▸ **KUTIPAN DOKUMEN**
Pada 1957, operasi militer TNI mulai menunjukkan hasil dengan dukungan masyarakat. Lewat operasi militer bernama “Rencana Pokok 21”, TNI bekerjasama dengan masyarakat lokal menahan kelompok DI/TII di daerah-daerah tertentu untuk selanjutnya dihancurkan.

Operasi ini dimulai dari Banten lalu bergeser terus ke arah timur. Peran warga lokal di sini adalah diminta untuk mencegah anggota DI/TII masuk ke desa mereka. Selain itu, warga juga diminta untuk mengulur waktu sampai TNI berhasil memetakan pergerakan DI/TII di daerah-daerah wilayah operasi.

Taktik operasi terus berkembang hingga pada 4 Juni 1962, TNI berhasil menangkap para anggota DI/TII beserta jajaran petingginya. Mereka ditangkap, termasuk sang imam, Kartosoewirjo.

Berdasarkan keputusan Pengadilan Mahkamah Darurat Perang (Mahadper) tanggal 16 Agustus 1962, Kartosoewirjo dijatuhi hukuman mati karena telah memberontak terhadap pemerintahan Indonesia. Pada 5 September 1962, Kartosoewirjo dibawa ke salah satu pulau di Kepulauan Seribu, dekat Teluk Jakarta.

Ia dieksekusi setelah sehari sebelumnya dikabulkan permintaan terakhirnya untuk bertemu keluarga. Tepat pukul 05.50 WIB, Kartosoewirjo dihukum mati dan menjadi penanda bagi akhir perlawanan DI/TII di Jawa Barat.

Perlawanan Darul Islam di Aceh

Gerakan Darul Islam juga berkembang di Aceh, dipimpin oleh Daud Beureueh. Pada awal Agustus 1949, bekas ketua Pemerintah Darurat Republik Indonesia (PDRI), Sjafruddin Prawiranegara diangkat menjadi Wakil Perdana Menteri dalam Kabinet Hatta II.

Ia ditugaskan di Aceh untuk memimpin perjuangan di Sumatra jika perundingan Konferensi Meja Bundar (KMB) gagal. Tanpa berkonsultasi dengan kabinet, ia menjadikan daerah Aceh sebagai provinsi, terlepas dari Provinsi Sumatra Utara. Teungku Daud Beureueh yang pada masa Perang Kemerdekaan memegang jabatan sebagai Gubernur Militer Aceh, Langkat, dan Tanah Karo, diangkat sebagai gubernur.

▸ **RANGKAIAN LATIHAN**
**A.** Ringkas teks tentang DI/TII dalam tiga kalimat.
**B.** Tolong salin ulang kata demi kata bagian teks tentang DI/TII, mulai dari kata-kata yang memuat "Berdasarkan keputusan Pengadilan" dan berhenti setelah "di Jawa Barat.".
**C.** Terjemahkan kalimat dari teks tentang DI/TII ini ke dalam bahasa Inggris: "Peran warga lokal di sini adalah diminta untuk mencegah anggota DI/TII masuk ke desa mereka."
Item-item berikut tidak diperlukan untuk mengerjakan latihan ini.

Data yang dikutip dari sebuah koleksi
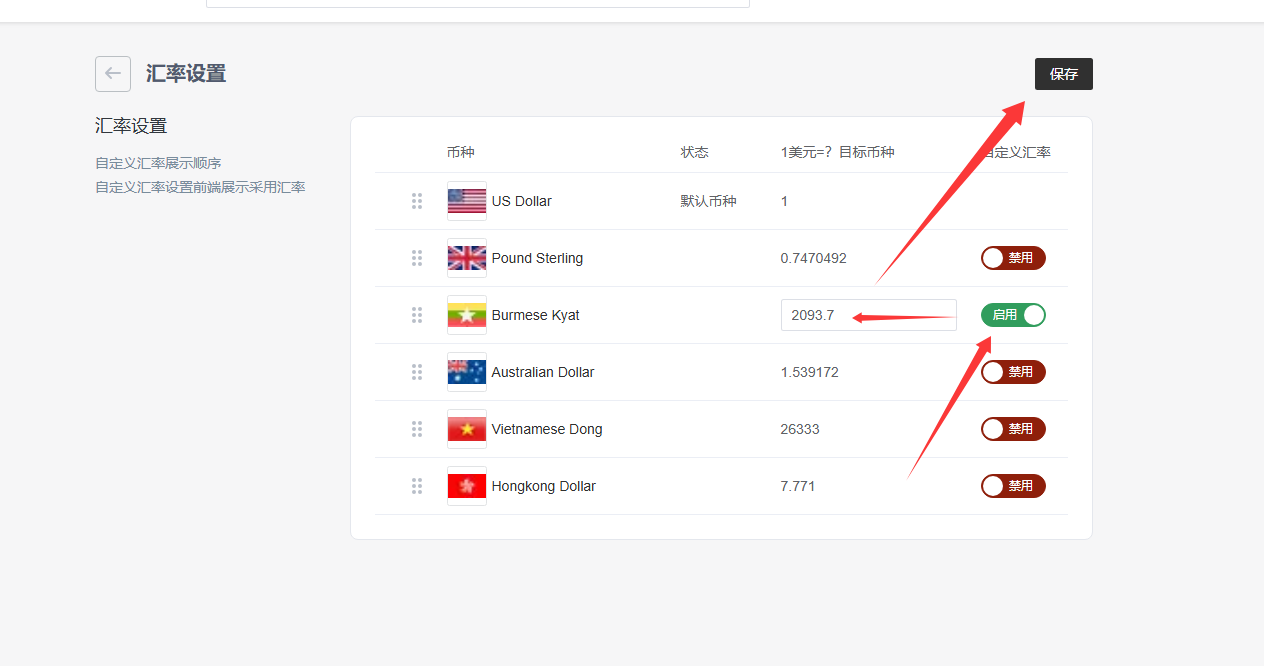Click the United Kingdom flag icon
The height and width of the screenshot is (666, 1264).
coord(467,258)
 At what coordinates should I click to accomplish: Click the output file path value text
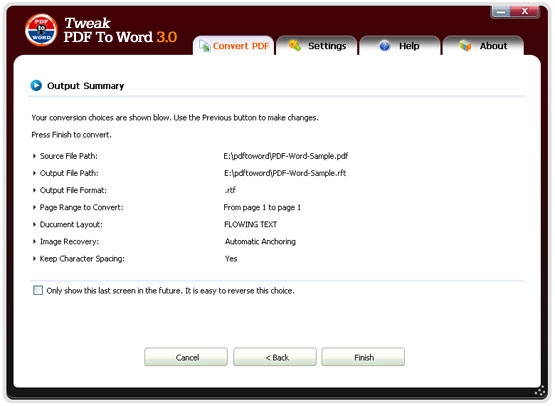point(285,173)
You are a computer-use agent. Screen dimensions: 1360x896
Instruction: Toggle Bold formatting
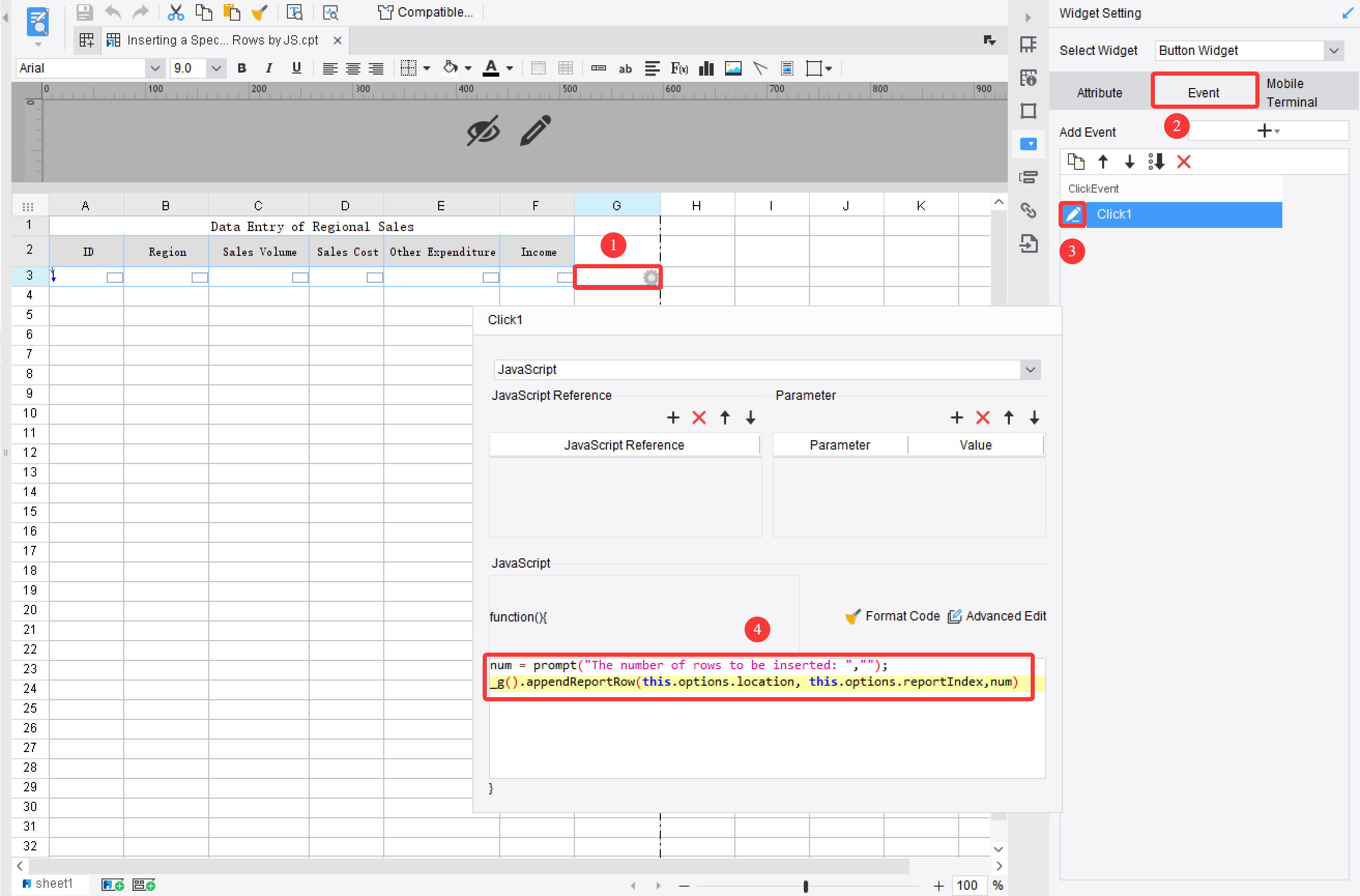coord(242,68)
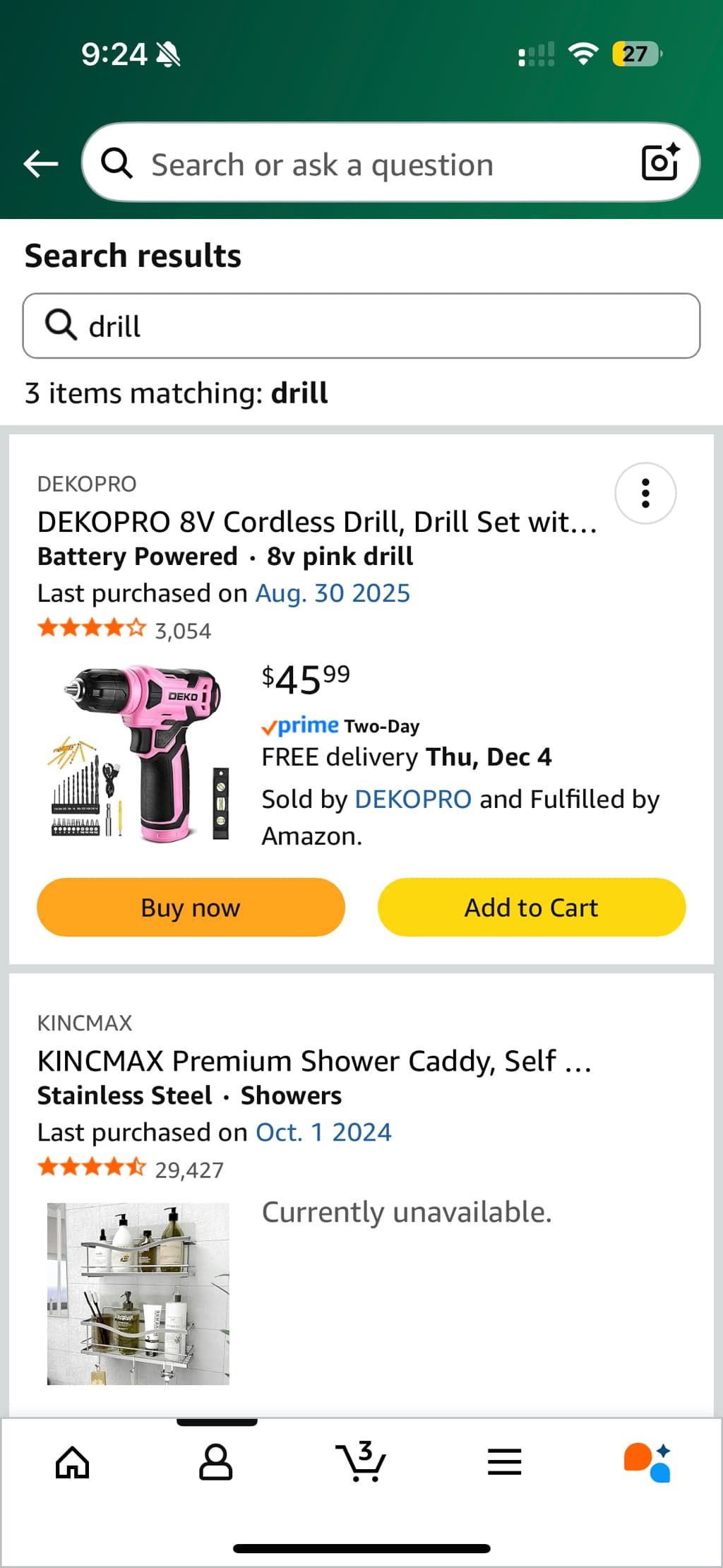The image size is (723, 1568).
Task: Go to Home tab
Action: (73, 1462)
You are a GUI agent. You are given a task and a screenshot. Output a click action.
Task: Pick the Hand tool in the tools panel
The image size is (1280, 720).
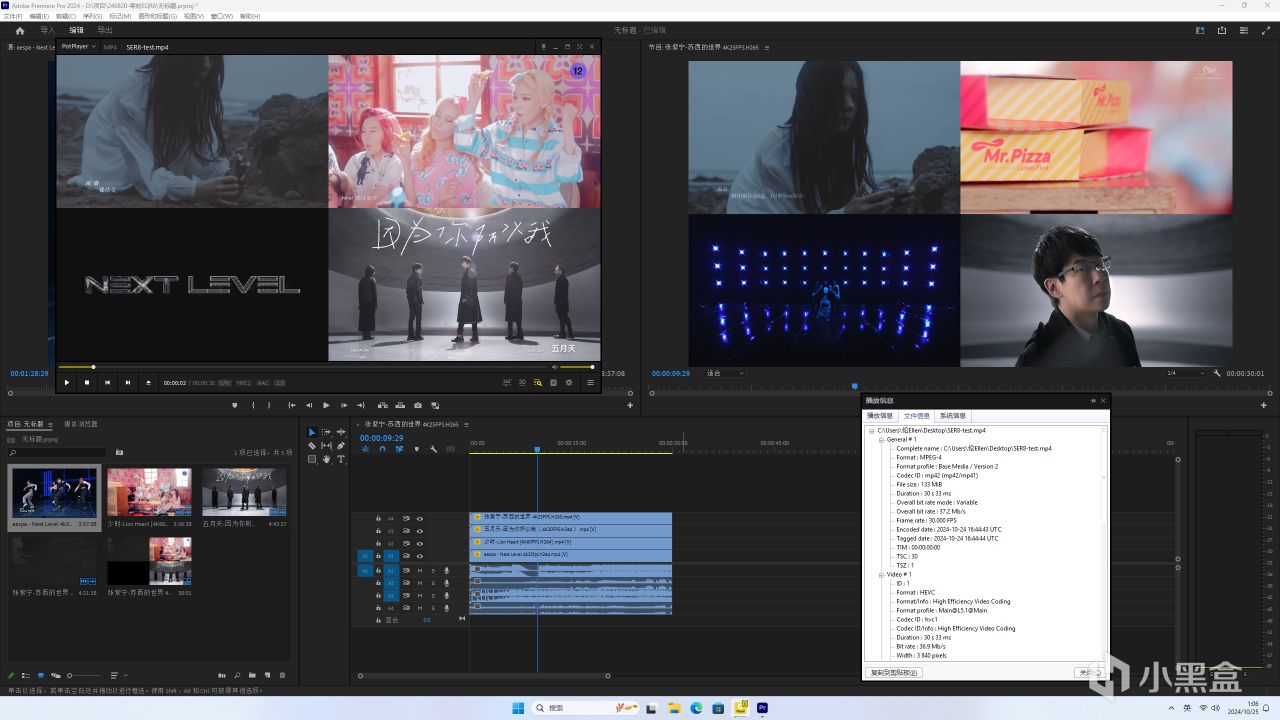pyautogui.click(x=326, y=459)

▸ **KUNCI JAWABAN**
**A.** Sejak 1957, TNI bersama masyarakat lokal menjalankan operasi "Rencana Pokok 21" yang dimulai dari Banten untuk menahan lalu menghancurkan kelompok DI/TII, hingga pada 4 Juni 1962 para anggota dan petingginya, termasuk Kartosoewirjo, berhasil ditangkap. Kartosoewirjo dijatuhi hukuman mati oleh Mahadper pada 16 Agustus 1962, dan eksekusinya menjadi penanda akhir perlawanan DI/TII di Jawa Barat. Gerakan Darul Islam juga berkembang di Aceh di bawah pimpinan Daud Beureueh, yang diangkat sebagai gubernur setelah Sjafruddin Prawiranegara menjadikan Aceh provinsi tersendiri.

**B.**
Berdasarkan keputusan Pengadilan Mahkamah Darurat Perang (Mahadper) tanggal 16 Agustus 1962, Kartosoewirjo dijatuhi hukuman mati karena telah memberontak terhadap pemerintahan Indonesia. Pada 5 September 1962, Kartosoewirjo dibawa ke salah satu pulau di Kepulauan Seribu, dekat Teluk Jakarta.

Ia dieksekusi setelah sehari sebelumnya dikabulkan permintaan terakhirnya untuk bertemu keluarga. Tepat pukul 05.50 WIB, Kartosoewirjo dihukum mati dan menjadi penanda bagi akhir perlawanan DI/TII di Jawa Barat.

**C.** The role of the local residents here was that they were asked to prevent DI/TII members from entering their villages.